Bar/bat mitzvah t-shirts

Anonymous
It is hardly tone deaf to not invite 1000 kids in a grade to a party. If your child was not invited by a friend, then obviously they need to rethink that friendship. If your child has no friends having a Bar Mitzvah, why would this possibly upset them?! Teach your kids to live in the world. They are not babies and they can’t have everything they want.

This is absolutely ridiculous.
Anonymous
Anonymous wrote:It is hardly tone deaf to not invite 1000 kids in a grade to a party. If your child was not invited by a friend, then obviously they need to rethink that friendship. If your child has no friends having a Bar Mitzvah, why would this possibly upset them?! Teach your kids to live in the world. They are not babies and they can’t have everything they want.

This is absolutely ridiculous.



Tone deaf was referring to the t-shirts to advertise who went and who didn't. Nobody said you have to invite everyone. Just be discreet. Kids know they weren't invited. They don't need a reminder on Monday.
Anonymous
Anonymous wrote:
Anonymous wrote:
Anonymous wrote:It's a t-shirt or a sweatshirt. You people are insane. And we wonder why kids today have so much anxiety....



You are being a very literal thinker. Do you understand how paramount exclusion and inclusion are in middle school? Do you understand that there is no need to give out t-shirts which point out who was included? Sure kids already hear talk about it, but now you have a visual reminder. This is not about protecting special snowflakes. it is about basic human decency. You may not get it until one day you have your own life lesson with your own kid and suddenly it dawns on you that you were ignorant.


I'm a different poster, and someone who grew up in NY where bar/bat mitzvah t-shirts were very common. Kids wore them to school a couple of times, then made them their gym t-shirt or something. Some kids had a dozen, some kids had one or two. It was no big deal. Sometimes kids had a t-shirt from a kid's bar mitzvah and nobody liked that kid anyway. This is really not a big deal. Parents need to teach their kids not to see everything as a personal slight. Everyone can't be invited to everything.

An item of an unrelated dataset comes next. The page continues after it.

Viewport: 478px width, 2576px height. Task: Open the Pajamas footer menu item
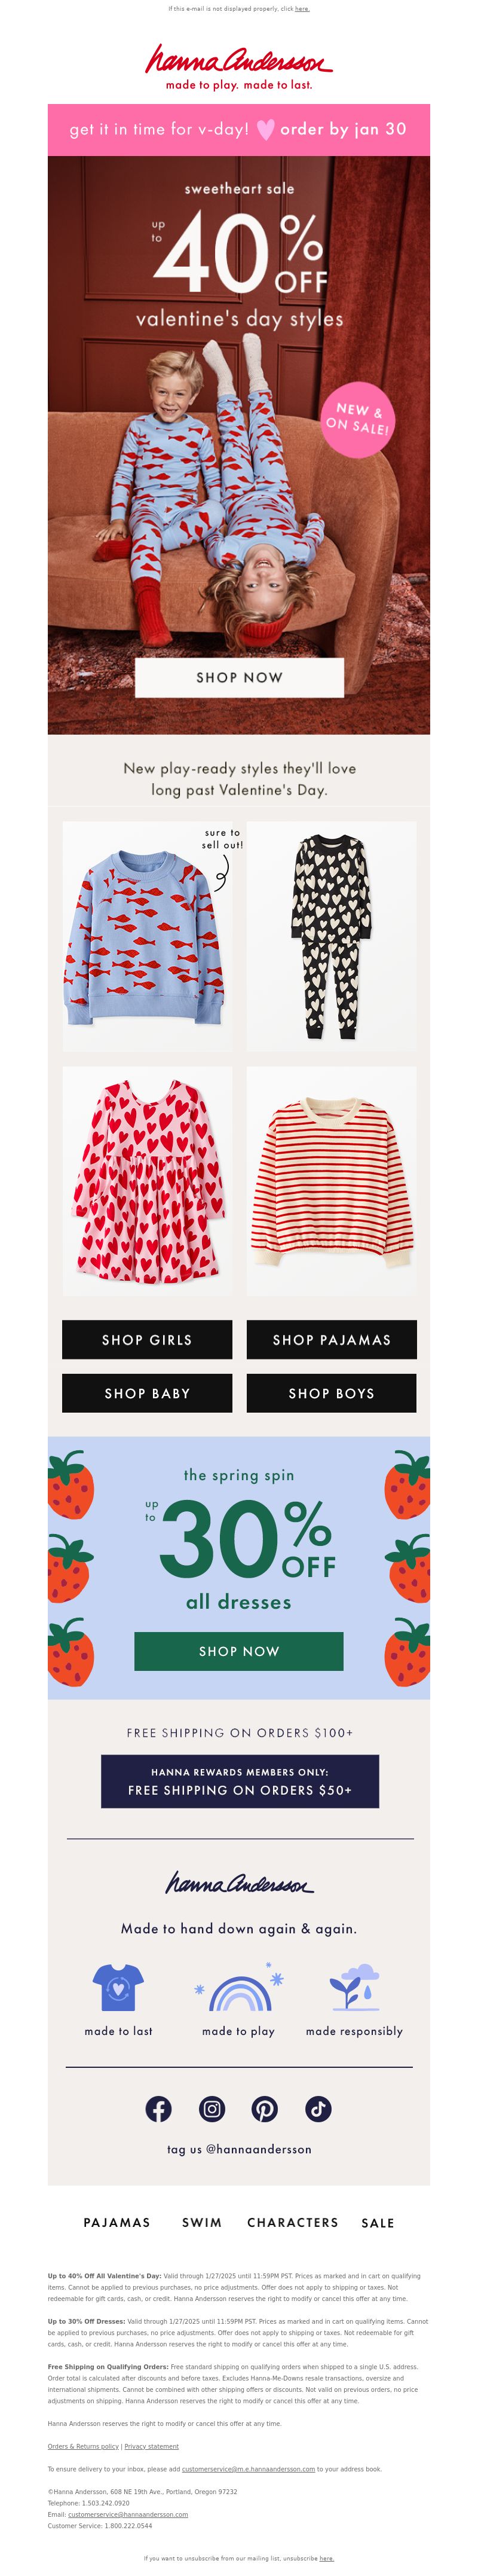117,2222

If plenty of adults get their feathers ruffled not being invited to weddings or other social events, then you can assume even more middle schools get upset. It's enough they listen to people talking about. Now you have to be reminded everytime you see that obnoxious t-shirt. Plus, what are you teaching to bar mitzvah boy when you give out t-shirts commemorating his birthday party? T-shirts are for school events, sports teams and that sort of thing. No need to encourage narcissism.